Largely deeply unfair. But the thing is, this kind of stuff sticks when you are languishing in the polls and have just been thrashed by a party of amateurs who have never held power anywhere before.
Not only can it stick in the minds of the political commentariat, it risks getting embedded in the minds of Labour MPs who were overjoyed at entering the commons in the landslide last July but now feel they might be set to lose their seats to a political earthquake that sees the established parties decimated by a thoroughly disillusioned public. The veterans of the New Labour years will have clocked the seriousness of different factions forming within the Parliamentary Labour Party who are now prepared to question and criticise. It is a very different atmosphere from the discipline, hope and excitement in which they arrived less than a year ago.
So the government’s ability to put some genuine definition behind Keir’s pledge to go “further and faster” in reforming the country and sorting out the economy is highly welcome. But they will know that resetting the media narrative will count for little if changes they do set in motion do not flow through reasonably quickly to greater approval from highly disillusioned voters. Particularly the many millions who are considering throwing in their lot with Reform.
Turning this around will require more than trade deals, whose multi-billion pounds of benefit spread thinly across the economy can feel nebulous or even illusory to the vast majority of voters. It will require a clearer story and effective action on the longstanding problems of illegal immigration and the lack of integration in many communities on which Nigel Farage is getting incredible traction, telling fed up voters they have been ignored and failed by all mainstream parties.
Immigration is always an electoral challenge for the Labour party, given the way that the tough stance favoured by the majority of the public – and their traditional working class voter base - can sit uneasily with the party’s activists and MPs who tend to be much more liberal.

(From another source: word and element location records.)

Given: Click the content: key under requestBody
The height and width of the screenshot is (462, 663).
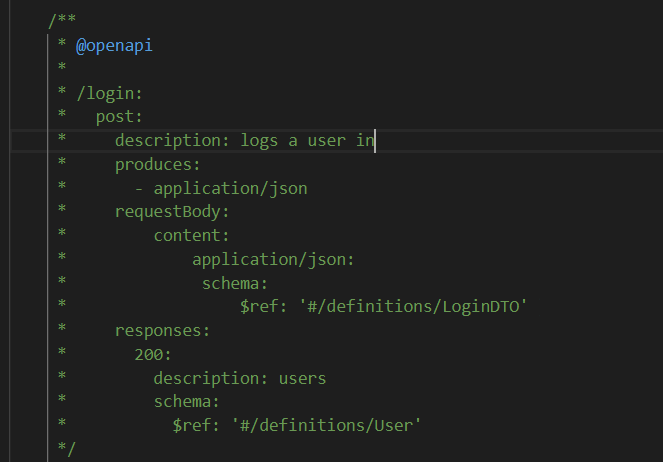Looking at the screenshot, I should coord(191,236).
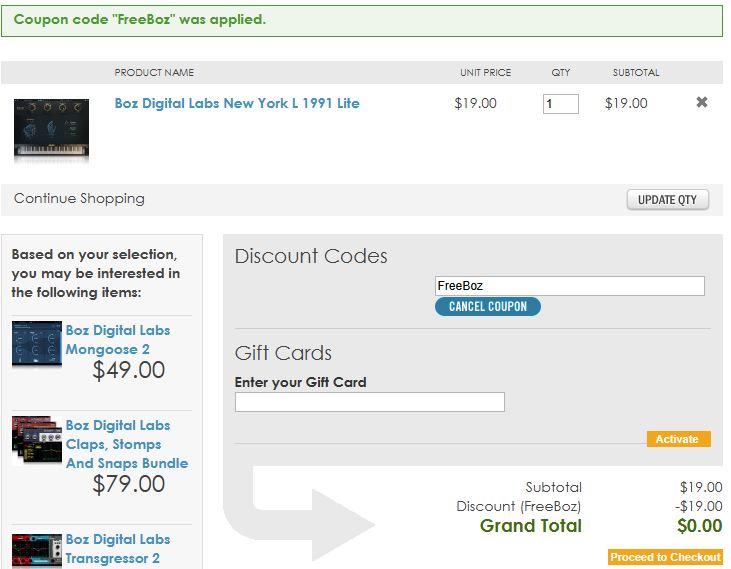Open the Claps, Stomps And Snaps Bundle link

[127, 444]
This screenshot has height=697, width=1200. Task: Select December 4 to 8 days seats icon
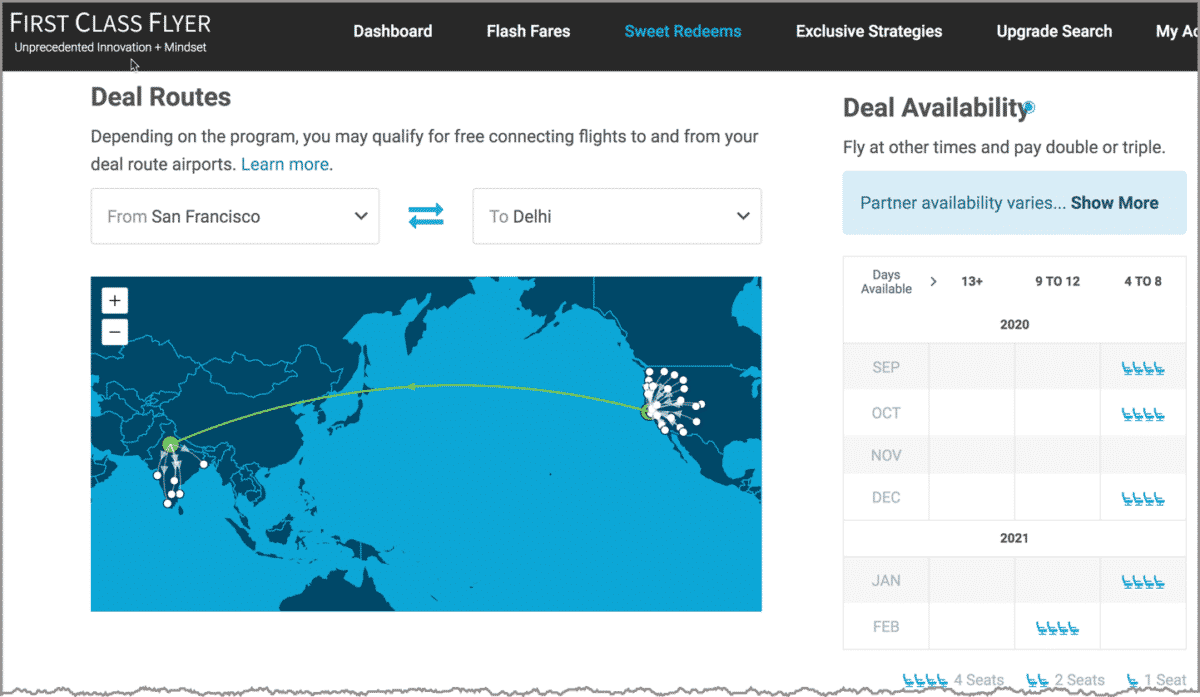pos(1143,498)
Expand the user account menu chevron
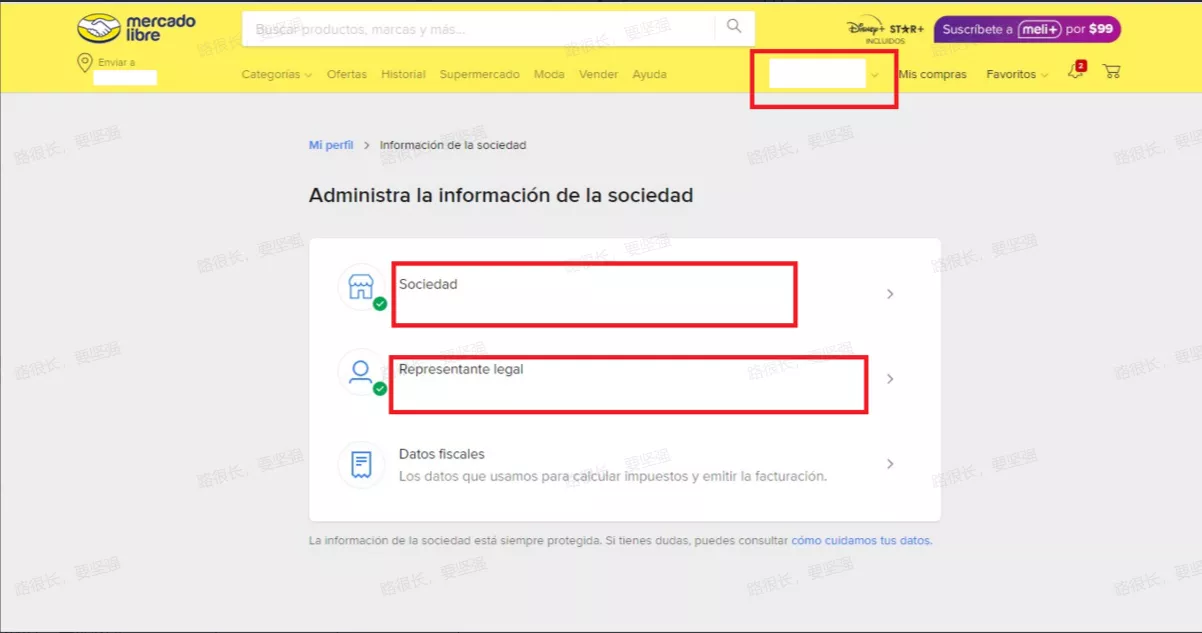 (x=875, y=75)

How to deal with the political challenge of immigration often causes tension between Labour’s senior strategists. There are those who advocate trying to dial down its salience as a political issue, crowding it out by dialling up issues where it is more comfortable and usually has a lead over its rivals, like the NHS. Others say they have to take the issue head on and embrace what the majority of their voters actually want.
In the past, the former camp – the ‘dial down’ crowd - has tended to win out. If Labour wants to give itself the best chance of winning a second term, this is the moment for the latter camp to come to the fore.

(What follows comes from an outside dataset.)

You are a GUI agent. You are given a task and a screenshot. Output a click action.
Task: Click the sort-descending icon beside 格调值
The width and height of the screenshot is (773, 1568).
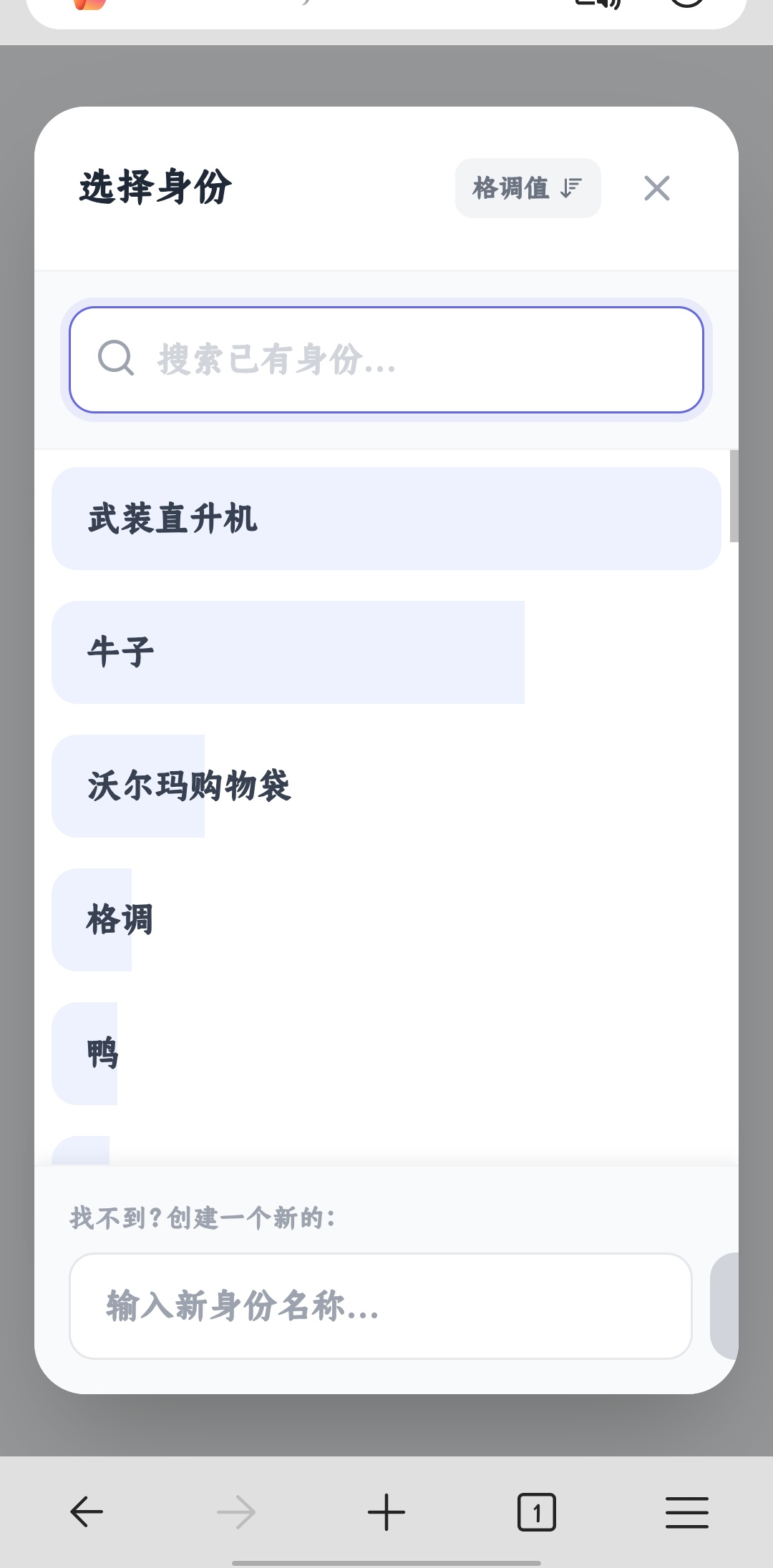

Large numbers of British citizens feel strongly they have been ignored by the political elite for decades, told they are racist for being unhappy that their town is now starkly divided, with whole neighbourhoods unwilling to integrate. They have had more than their fill of politicians who have said the right thing on stopping the boats but failed to do what it takes actually to get to grips with the issue.
This is a period of great peril for all the mainstream political parties. Labour is best placed to reconnect with the public, but the stakes are high and the path is not easy to define, or to follow. Keir Starmer need to ensure his regained sense of momentum takes him in the right direction.